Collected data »
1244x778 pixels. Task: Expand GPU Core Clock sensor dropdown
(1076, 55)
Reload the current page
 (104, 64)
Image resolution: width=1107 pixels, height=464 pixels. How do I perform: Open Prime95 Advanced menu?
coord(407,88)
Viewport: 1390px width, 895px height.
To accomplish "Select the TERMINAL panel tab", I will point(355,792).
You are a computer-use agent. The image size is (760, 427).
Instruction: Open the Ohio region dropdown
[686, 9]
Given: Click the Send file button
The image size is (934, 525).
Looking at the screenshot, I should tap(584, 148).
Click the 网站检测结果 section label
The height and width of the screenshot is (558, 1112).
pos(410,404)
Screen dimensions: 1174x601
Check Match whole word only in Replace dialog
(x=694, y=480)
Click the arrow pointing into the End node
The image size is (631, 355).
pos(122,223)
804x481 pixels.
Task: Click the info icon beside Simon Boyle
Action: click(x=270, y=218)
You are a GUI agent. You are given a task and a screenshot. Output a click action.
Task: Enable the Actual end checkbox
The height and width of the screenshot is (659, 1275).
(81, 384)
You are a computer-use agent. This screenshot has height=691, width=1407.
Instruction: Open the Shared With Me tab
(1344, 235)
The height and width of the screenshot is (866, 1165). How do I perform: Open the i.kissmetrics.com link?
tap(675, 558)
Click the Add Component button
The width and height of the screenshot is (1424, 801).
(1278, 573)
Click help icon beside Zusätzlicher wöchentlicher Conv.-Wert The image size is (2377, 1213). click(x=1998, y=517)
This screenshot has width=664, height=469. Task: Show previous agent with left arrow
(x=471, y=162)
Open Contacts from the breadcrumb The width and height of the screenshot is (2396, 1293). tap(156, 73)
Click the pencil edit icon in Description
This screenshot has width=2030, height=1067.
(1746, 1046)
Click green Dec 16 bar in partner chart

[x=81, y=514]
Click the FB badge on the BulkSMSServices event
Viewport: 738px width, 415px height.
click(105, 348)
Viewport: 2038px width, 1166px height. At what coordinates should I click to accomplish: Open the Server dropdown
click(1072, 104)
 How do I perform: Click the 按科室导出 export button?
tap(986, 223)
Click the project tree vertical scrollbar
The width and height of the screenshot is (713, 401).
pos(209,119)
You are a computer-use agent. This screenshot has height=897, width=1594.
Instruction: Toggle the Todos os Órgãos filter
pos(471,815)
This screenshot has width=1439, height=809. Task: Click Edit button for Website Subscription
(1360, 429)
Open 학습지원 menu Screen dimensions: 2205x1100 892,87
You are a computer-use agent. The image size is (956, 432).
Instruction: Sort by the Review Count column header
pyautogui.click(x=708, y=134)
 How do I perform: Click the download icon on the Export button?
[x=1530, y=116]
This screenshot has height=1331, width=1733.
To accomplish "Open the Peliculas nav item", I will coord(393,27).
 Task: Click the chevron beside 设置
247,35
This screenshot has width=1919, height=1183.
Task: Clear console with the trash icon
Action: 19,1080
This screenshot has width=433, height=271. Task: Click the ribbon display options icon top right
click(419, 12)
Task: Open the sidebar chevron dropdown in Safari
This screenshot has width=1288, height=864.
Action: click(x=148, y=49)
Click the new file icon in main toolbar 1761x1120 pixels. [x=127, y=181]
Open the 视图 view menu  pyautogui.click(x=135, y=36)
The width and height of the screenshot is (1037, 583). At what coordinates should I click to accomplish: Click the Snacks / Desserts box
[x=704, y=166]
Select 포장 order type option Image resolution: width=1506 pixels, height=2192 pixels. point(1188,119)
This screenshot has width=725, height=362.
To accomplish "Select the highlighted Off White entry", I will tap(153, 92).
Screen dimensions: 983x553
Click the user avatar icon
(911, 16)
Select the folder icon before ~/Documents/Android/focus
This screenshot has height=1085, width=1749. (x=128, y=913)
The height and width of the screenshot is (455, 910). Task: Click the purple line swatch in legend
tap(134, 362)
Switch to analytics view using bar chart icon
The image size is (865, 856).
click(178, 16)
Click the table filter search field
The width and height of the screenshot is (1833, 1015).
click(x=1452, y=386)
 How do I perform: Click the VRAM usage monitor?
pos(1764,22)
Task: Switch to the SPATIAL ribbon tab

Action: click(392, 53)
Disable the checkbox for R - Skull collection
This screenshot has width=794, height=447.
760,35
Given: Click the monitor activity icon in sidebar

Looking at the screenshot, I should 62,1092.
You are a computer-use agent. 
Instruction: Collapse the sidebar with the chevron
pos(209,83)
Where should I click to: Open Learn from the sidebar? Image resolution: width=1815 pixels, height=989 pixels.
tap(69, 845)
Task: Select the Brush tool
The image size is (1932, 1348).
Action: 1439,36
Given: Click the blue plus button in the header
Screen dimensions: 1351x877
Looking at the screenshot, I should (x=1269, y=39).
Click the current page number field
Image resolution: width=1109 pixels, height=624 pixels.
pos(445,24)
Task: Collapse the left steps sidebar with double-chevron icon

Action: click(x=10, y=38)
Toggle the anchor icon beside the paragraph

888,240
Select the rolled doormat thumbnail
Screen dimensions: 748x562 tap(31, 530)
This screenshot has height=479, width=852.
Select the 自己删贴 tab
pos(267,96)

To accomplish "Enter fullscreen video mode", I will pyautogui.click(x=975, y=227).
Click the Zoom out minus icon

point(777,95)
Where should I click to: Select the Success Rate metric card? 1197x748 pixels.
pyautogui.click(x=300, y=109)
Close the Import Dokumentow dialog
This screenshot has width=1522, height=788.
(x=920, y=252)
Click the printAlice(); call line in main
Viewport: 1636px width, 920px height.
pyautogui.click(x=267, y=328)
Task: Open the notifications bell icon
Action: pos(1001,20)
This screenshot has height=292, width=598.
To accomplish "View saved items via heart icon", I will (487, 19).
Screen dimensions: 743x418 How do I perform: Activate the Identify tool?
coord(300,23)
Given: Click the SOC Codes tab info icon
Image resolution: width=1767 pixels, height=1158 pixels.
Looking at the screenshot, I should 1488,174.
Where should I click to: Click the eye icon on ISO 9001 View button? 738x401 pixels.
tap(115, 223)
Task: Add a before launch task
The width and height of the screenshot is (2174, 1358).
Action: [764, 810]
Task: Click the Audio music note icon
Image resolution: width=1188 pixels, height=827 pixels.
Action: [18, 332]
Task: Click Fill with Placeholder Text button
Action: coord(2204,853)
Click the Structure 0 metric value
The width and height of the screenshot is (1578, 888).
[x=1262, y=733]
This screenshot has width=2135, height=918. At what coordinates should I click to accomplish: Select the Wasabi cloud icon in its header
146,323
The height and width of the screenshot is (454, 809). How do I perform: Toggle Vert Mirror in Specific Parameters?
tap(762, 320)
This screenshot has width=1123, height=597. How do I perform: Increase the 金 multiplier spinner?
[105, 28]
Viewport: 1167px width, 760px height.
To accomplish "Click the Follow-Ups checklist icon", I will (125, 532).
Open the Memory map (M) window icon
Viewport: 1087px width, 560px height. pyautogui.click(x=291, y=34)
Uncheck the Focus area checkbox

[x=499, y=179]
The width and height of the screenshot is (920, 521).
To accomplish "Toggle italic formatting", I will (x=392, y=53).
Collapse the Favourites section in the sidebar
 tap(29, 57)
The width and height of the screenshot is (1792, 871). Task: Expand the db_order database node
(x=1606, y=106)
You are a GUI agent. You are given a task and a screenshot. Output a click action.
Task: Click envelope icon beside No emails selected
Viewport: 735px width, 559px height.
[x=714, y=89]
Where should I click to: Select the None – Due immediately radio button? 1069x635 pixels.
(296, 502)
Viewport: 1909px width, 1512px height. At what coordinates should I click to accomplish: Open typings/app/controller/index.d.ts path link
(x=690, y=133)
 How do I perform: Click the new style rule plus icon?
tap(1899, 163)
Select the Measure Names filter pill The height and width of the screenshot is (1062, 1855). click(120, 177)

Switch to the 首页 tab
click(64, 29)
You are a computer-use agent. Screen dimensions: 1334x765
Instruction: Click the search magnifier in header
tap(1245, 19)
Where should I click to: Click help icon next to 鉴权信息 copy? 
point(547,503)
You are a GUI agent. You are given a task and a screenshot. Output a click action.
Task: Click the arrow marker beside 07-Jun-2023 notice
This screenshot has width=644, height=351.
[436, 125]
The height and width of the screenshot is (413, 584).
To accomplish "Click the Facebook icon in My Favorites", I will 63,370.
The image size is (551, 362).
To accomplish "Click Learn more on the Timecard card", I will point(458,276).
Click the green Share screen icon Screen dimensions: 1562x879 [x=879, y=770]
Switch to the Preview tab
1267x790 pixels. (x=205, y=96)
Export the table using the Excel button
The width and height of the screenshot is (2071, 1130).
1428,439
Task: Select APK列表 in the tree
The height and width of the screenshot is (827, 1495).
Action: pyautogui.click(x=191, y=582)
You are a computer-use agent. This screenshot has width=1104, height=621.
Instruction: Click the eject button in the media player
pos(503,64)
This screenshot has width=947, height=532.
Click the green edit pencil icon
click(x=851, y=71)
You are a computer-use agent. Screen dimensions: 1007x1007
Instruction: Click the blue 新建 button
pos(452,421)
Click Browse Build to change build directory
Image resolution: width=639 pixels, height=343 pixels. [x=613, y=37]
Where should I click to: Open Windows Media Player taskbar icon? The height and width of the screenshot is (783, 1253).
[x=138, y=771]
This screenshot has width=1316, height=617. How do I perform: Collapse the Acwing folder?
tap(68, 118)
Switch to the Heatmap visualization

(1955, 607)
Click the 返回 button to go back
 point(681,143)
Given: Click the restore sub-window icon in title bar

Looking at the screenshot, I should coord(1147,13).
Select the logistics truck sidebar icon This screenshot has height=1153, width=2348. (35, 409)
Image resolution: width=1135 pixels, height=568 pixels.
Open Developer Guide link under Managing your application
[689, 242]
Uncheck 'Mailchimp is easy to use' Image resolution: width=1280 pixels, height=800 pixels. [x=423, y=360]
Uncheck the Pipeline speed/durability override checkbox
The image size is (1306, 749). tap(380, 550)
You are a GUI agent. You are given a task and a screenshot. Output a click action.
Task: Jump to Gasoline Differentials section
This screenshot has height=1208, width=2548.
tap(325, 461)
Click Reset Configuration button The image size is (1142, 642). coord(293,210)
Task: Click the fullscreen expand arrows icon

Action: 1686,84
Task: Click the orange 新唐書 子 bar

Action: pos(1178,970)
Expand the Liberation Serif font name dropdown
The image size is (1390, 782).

Task description »
Note every line of the entries in which "main" appears, and copy it down.

Answer to this problem »
Click the new file icon in main toolbar 1761x1120 pixels. [x=127, y=181]
Click the printAlice(); call line in main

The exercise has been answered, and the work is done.